Orphan nuclear receptor NGFI‐B forms dimers with nonclassical interface

The orphan receptor nerve growth factor‐induced B (NGFI‐B) is a member of the nuclear receptor's subfamily 4A (Nr4a). NGFI‐B was shown to be capable of binding both as a monomer to an extended half‐site containing a single AAAGGTCA motif and also as a homodimer to a widely separated everted repeat, as opposed to a large number of nuclear receptors that recognize and bind specific DNA sequences predominantly as homo‐ and/or heterodimers. To unveil the structural organization of NGFI‐B in solution, we determined the quaternary structure of the NGFI‐B LBD by a combination of ab initio procedures from small‐angle X‐ray scattering (SAXS) data and hydrogen–deuterium exchange followed by mass spectrometry. Here we report that the protein forms dimers in solution with a radius of gyration of 2.9 nm and maximum dimension of 9.0 nm.

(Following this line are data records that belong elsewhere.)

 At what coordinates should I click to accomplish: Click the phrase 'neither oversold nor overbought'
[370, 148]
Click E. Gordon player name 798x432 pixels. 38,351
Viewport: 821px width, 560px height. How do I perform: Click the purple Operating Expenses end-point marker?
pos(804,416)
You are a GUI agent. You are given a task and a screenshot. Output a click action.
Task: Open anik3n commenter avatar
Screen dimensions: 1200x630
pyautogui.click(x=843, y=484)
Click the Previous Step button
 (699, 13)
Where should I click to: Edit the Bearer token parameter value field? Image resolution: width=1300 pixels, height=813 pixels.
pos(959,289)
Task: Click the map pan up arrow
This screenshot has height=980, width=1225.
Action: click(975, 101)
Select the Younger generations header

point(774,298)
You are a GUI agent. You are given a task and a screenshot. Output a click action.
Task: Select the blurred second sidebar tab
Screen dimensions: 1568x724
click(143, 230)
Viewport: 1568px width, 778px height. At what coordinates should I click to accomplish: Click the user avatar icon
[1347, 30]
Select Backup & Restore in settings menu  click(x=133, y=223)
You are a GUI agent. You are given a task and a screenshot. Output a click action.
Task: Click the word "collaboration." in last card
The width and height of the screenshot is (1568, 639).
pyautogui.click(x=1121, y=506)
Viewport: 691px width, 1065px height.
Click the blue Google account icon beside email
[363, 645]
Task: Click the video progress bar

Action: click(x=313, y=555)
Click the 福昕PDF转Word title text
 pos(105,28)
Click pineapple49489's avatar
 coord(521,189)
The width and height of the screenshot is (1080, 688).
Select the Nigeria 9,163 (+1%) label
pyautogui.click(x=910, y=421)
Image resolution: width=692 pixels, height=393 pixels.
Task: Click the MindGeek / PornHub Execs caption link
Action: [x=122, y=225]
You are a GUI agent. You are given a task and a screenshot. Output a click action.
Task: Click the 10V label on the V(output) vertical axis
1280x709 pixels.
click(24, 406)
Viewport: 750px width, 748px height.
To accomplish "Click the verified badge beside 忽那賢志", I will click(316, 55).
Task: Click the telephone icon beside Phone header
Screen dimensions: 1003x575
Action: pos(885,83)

We also show that the NGFI‐B LBD dimer is V‐shaped, with the opening angle significantly larger than that of classical dimer's exemplified by estrogen receptor (ER) or retinoid X receptor (RXR). Surprisingly, NGFI‐B dimers formation does not occur via the classical nuclear receptor dimerization interface exemplified by ER and RXR, but instead, involves an extended surface area composed of the loop between helices 3 and 4 and C‐terminal fraction of the helix 3. Remarkably, the NGFI‐B dimer interface is similar to the dimerization interface earlier revealed for glucocorticoid nuclear receptor (GR), which might be relevant to the recognition of cognate DNA response elements by NGFI‐B and to antagonism of NGFI‐B–dependent transcription exercised by GR in cells.